PROBLEM DETAILS: State how many lines of the listing below contain the string "logo", counting only matches in the same case. Give the number alone.

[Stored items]
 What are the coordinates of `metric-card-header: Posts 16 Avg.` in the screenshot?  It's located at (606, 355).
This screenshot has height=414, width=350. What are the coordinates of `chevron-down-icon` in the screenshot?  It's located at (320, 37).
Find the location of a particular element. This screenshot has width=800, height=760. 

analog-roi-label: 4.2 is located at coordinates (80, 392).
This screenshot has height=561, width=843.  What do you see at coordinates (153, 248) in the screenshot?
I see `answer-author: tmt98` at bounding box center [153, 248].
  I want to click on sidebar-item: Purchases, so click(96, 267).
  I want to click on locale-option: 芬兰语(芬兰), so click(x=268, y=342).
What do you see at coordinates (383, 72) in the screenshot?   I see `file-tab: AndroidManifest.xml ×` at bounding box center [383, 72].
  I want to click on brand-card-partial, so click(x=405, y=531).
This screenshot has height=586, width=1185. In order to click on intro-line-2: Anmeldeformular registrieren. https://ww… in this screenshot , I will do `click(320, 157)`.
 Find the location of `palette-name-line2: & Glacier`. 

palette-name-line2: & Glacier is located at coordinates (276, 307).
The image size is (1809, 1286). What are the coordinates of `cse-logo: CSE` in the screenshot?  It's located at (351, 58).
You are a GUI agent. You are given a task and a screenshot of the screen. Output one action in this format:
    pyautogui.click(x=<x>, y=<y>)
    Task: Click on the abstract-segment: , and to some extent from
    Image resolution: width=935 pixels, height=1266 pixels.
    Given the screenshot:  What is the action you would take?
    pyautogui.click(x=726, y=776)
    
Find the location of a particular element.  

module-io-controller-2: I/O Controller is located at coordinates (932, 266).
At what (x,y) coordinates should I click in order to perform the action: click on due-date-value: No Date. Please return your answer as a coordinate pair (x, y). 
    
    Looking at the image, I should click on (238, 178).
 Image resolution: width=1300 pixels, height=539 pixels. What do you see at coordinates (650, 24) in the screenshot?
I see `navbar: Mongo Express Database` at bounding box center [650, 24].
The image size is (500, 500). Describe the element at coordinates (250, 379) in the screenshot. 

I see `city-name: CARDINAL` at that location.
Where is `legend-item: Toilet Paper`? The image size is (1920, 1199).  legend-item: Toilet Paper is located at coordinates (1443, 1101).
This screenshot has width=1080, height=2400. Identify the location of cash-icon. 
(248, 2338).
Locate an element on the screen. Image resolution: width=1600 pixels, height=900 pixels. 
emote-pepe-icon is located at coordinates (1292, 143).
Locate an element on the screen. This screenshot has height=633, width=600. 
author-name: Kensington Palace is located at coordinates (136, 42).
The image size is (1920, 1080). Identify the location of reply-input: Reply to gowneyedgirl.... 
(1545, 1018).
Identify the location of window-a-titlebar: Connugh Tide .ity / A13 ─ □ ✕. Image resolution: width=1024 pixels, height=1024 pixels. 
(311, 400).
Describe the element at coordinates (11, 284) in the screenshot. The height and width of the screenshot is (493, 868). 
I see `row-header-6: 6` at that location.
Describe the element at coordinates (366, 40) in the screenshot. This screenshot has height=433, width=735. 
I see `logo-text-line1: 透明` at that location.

RESPONSE AREA: 2